この茨木カンツリー西コースで日本オープンが開催された直近は、1996年だった。そのときコース攻略法について杉原輝雄の言葉がある。「攻めながら逃げるが鉄則」という金言だ。それをホールアウトした石川遼に、どういう意味か教えてくれる?と聴いてみた。「いや、解らないです(笑)。実に、奥深いですね。でも、僕的に解釈すると、攻めていても引くときは、ササッと引く。そういうゲームの中の切り替えというか、潔さが必要ということではないかと思いますね。これって、言葉では実に簡単なことですけど、高度な技量がなければできないことだし、それは、技術的にも精神的にも、ほんとに高いレベルの中で理解し合えることではないかと思う
」と教えてくれた。コースが単に難しい。その難易度が高いから安全に、丁寧に凡ミスをしないで渡り切るということだけでも、一気に攻めまくって突っ走るということでもない。その微妙な機微が、攻略の奥義なのだろう。
首位と2打差、3位タイにつけた石川遼は、この日、3バーディ・2ボギーでホールアウトして通算4アンダーパー。「まあ、いろいろありましたけど、(相対的に)良かったんじゃないかと思います」と振り返った。「これは仕方ないなっていうこととか、グリーンやピンを狙わないというところの判断をすごく迫られるのがタフなセッティング。好きにどこを狙って何で打つか判断していいので、それを試されるコンディションだと思います」と説明してくれた。
「例えば7番のパー4で、第2打は残り240ヤードあったのですが、右のラフ、しかも木が邪魔している。そこで無理して狙おうと思えば、数パーセントのチャンスはあります。そこで僕は、レイアップを選択し、8番アイアンで打って、第3打は、残り125ヤードほど。結果的に3メートルを沈めてパーにしたんです。でも、内容的には、4.0のパーではなく、限りなく5に近い4.8のパーだったと思います。4 で上がれたら最高過ぎるなっていう 4 だったので、4.8 くらいの 4 というか ゴルフはそういうのが結構あるというか、内容はほぼ5だなっていう4がありえる時はありえるので、良いイメージをしようと思うといくらでもできるというのが面白いなと思います。セカンドの状況も100球打って1球乗るかもしれないですが、それがその場で出るかどうか。それ以外に 100 球に 10 球 は酷いミスが出る確率の方が高いと思うので、そのジャッジを迫られると思います」と石川は語った。
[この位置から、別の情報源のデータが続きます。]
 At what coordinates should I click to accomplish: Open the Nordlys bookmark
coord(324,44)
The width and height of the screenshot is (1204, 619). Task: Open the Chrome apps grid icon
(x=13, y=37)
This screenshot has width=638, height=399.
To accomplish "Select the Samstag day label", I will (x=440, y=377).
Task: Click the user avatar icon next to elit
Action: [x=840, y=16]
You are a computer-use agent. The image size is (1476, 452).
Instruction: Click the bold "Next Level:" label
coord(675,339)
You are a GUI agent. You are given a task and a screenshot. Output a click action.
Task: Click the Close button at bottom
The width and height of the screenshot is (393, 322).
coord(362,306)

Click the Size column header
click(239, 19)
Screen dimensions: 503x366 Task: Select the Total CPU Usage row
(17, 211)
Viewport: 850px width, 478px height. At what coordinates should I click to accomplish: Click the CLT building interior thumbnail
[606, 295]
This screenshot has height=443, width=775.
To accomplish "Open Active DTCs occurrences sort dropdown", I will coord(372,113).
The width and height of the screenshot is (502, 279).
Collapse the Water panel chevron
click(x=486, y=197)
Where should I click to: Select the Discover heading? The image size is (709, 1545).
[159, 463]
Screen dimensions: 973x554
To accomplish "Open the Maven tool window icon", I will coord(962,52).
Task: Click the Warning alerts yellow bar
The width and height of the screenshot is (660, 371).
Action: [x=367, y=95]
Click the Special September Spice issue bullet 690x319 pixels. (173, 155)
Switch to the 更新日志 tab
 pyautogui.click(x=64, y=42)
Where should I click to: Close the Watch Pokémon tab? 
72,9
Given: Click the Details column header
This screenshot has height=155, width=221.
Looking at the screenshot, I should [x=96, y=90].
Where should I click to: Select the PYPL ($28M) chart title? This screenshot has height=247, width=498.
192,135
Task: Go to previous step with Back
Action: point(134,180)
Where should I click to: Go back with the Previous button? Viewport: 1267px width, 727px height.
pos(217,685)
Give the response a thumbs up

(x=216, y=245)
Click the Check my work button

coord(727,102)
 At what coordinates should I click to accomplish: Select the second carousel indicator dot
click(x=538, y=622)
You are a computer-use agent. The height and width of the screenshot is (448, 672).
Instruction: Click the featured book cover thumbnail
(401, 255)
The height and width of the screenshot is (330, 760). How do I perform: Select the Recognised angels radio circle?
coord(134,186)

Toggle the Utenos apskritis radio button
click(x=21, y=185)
ゴルフには、小数点がない。惜しいパーもラッキーなパーも4は、4である。石川がいうゴルフの内容的には、小数点をつけてもいいことがある。その救われたナイスパーのお陰でゲームの流れが保持できることもあるからだ。
「プレーしていて、これがゴルフだな、と思うことがあります。厳しいセッティング。難しホールロケーションなど、単に難しいというくくりではなく、まさにこれがゴルフだと思えるんですよ。だからナショナルオープンは、面白い」とも言った。
ちなみに1996年大会では、ピーター・テラベイネンが優勝した。最終ラウンドの15番ホール。彼にとって最大のピンチに出くわした。第1打は「ハンディキャップ36のティーショット」と本人が言うように、左へ引っかける100ヤードのミスショット。けれども、そこからがリンクス経験者。第2打、3打ともに9番アイアンで攻めて4.5メートルのパーパットを沈めたのである。彼にとって、汚いパーも、せこいパーも、格好いいパーも、同じパーであることが身に浸みていたのだ。そして、自分が、いまある自分のそれ以上でもそれ以下でもなく、ありのまま、できることを着実にするというゴルフで優勝したのだった。
石川遼のコメントを聴いているうちに、杉原輝雄とテラベイネンのシーンがダブついた。
「明日は、楽しいですね。本当に楽しみです。キャッキャ、キャッキャやる楽しみではないですが、自分の中では胸が躍る、ワクワクだったりという楽しさはすごくありますね。最近なくなってきましたが、日本オープンは特別と昔から思っていましたが、それは難しさが特別というところを感じていました。いろんな厳しいセッティングと言われているトーナメントをやってきた時にゴルフが強い上手い人に求められるものというのが、一番求められる感じがしますね。そういう意味ではこれこそゴルフなのかなとすごく思うところがあります。この試合を勝ちたい特別な思いというよりは、これがゴルフの面白さであったり、 厳しさを教えてくれる大会だなと思います」と石川は言った。その楽しいという言葉の幅広い余韻は、ワクワク感を増幅させる。最終ラウンドは、石川遼解釈の「「攻めながら逃げるが鉄則」のゴルフを見せてほしい。